Depuis le 1er avril, les demandeurs d’asile déboutés sont privés d’aide sociale. Pour les mouvements de défense des droits humains, cette décision les mène tout droit vers la clandestinité.

On n’est pas loin de les affamer, estime l’ex-conseillère nationale Angeline Fankhauser.

Le durcissement de la politique d’asile résulte du programme 2003 de réduction des dépenses. Privés d’aide sociale depuis avril, les demandeurs d’asile déboutés reçoivent dorénavant une aide d’urgence forfaitaire de 600 francs par mois. Pas un sou de plus.

La Confédération veut ainsi épargner 15 millions de francs cette année et bien plus encore ensuite. La mesure doit aussi permettre de réduire l’attractivité de la Suisse aux yeux des requérants d’asile.

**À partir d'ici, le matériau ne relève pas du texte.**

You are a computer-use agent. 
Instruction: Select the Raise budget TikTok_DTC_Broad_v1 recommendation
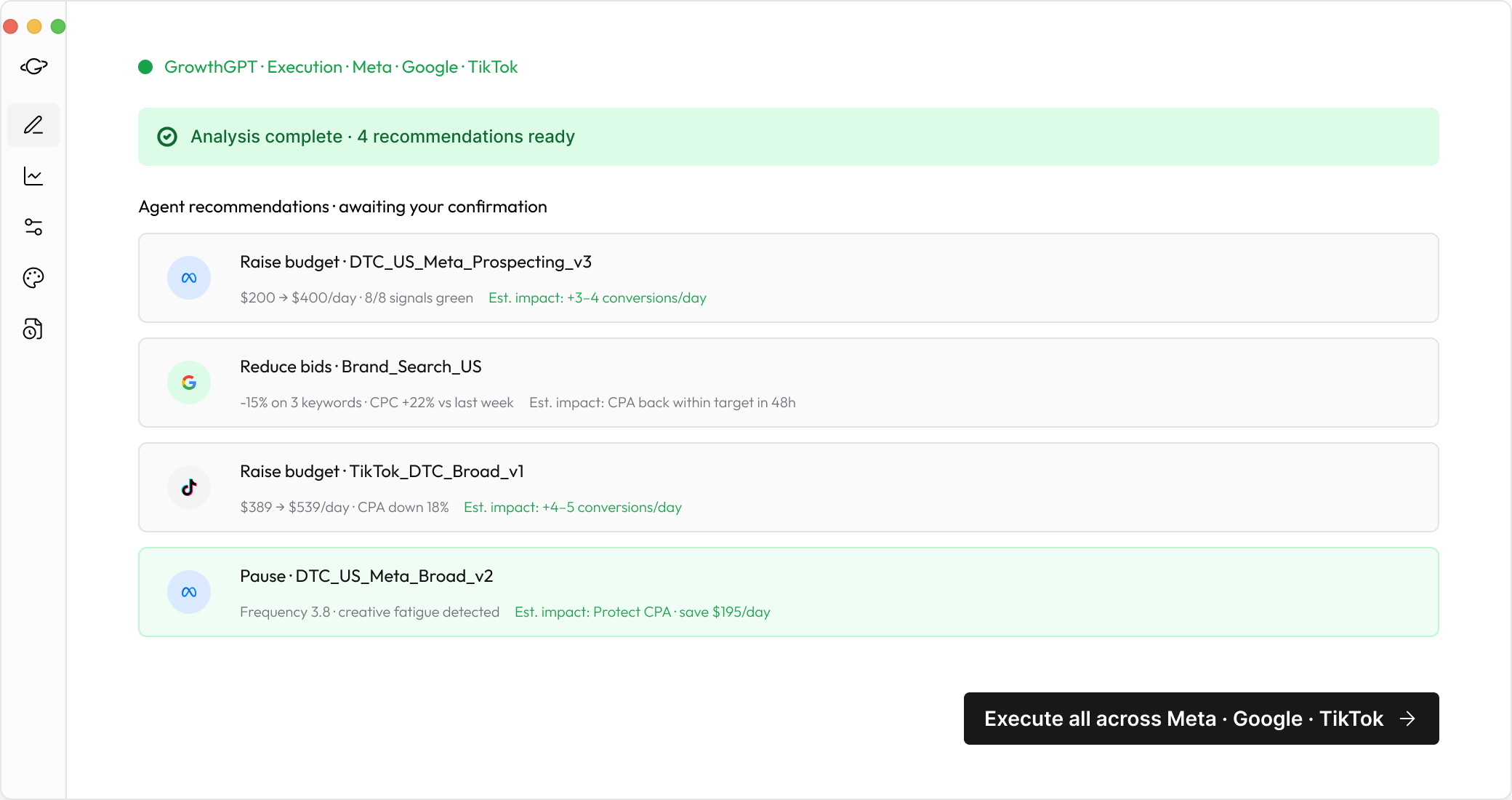pos(788,487)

Cantons, villes et œuvres d’entraide se sont élevés contre ce durcissement. C’est aussi le cas d’Angeline Fankhauser.

Lorsqu’elle siégeait sous la coupole (1983-1999), la socialiste s’est constamment engagée en faveur des droits de l’homme et d’une politique d’asile humaine.

swissinfo: Vous n’êtes plus au Parlement depuis plus de quatre ans. Comment avez-vous vécu l’évolution de la politique d’asile?

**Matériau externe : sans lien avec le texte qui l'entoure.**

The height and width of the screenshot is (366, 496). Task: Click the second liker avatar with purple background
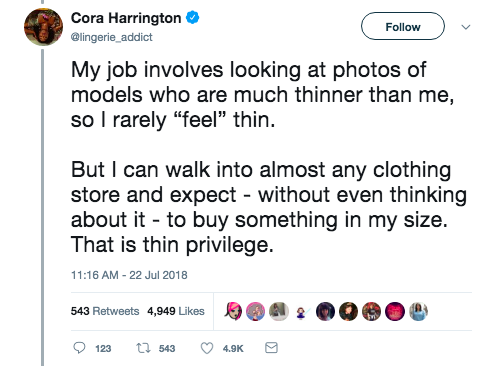click(255, 311)
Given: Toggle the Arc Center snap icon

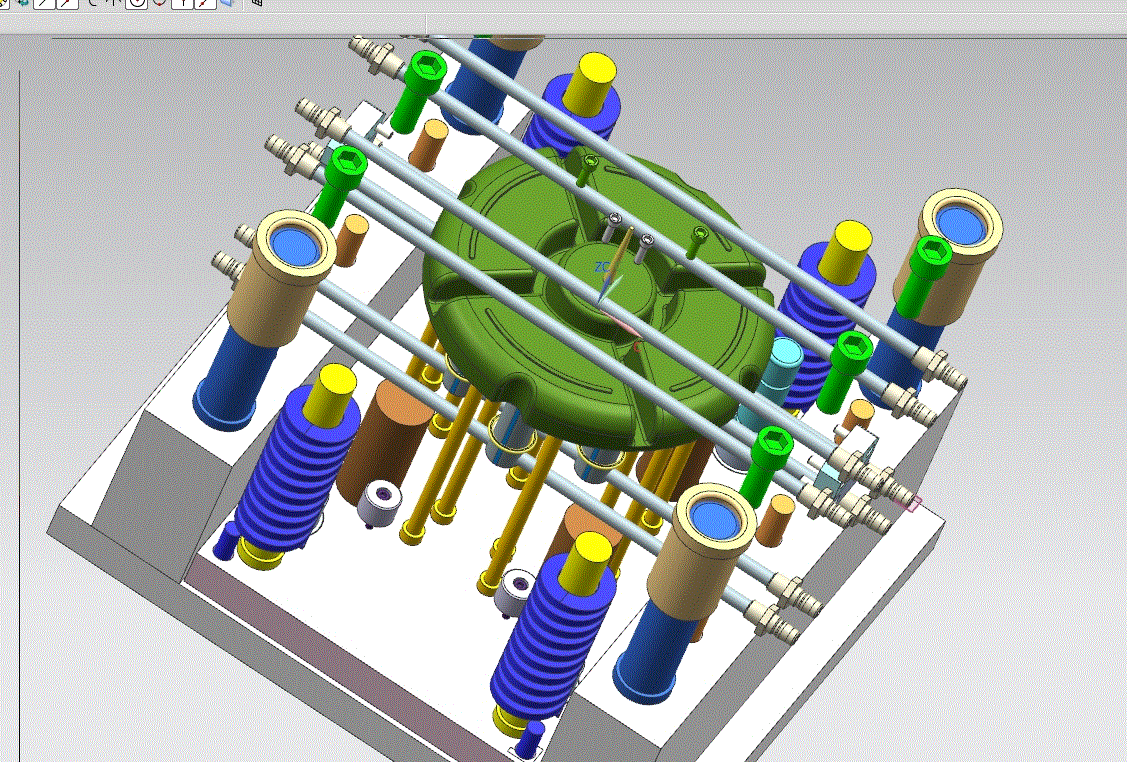Looking at the screenshot, I should point(136,3).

Angeline Fankhauser: J’ai d’abord eu le sentiment que la politique d’asile disparaissait de l’agenda politique. Et j’observe maintenant durcissements sur durcissements. Peu à peu, l’optique des opposants à la politique d’asile devient une réalité.

Le mouvement de défense des droits humains vit caché. J’ai le sentiment que la politique d’asile est devenue une question purement bureaucratique. La nouvelle génération s’occupe de la guerre et de la terreur. La question des droits humains n’est plus vraiment sexy.

swissinfo: Depuis le 1er avril, les demandeurs d’asile déboutés sont privés d’aide sociale. Le gouvernement souhaite ainsi à la fois économiser et les inciter à quitter le pays. Comment réagissez-vous à cette décision?

A. F.: C’est grave. Lorsque j’étais au Parlement, il avait été question d’emprisonner les requérants déboutés pour faciliter leur expulsion. On avait rapidement dû constater que cette idée ne fonctionnait pas. Déjà du point de vue des droits humains, mais aussi parce qu’elle coûtait beaucoup trop cher.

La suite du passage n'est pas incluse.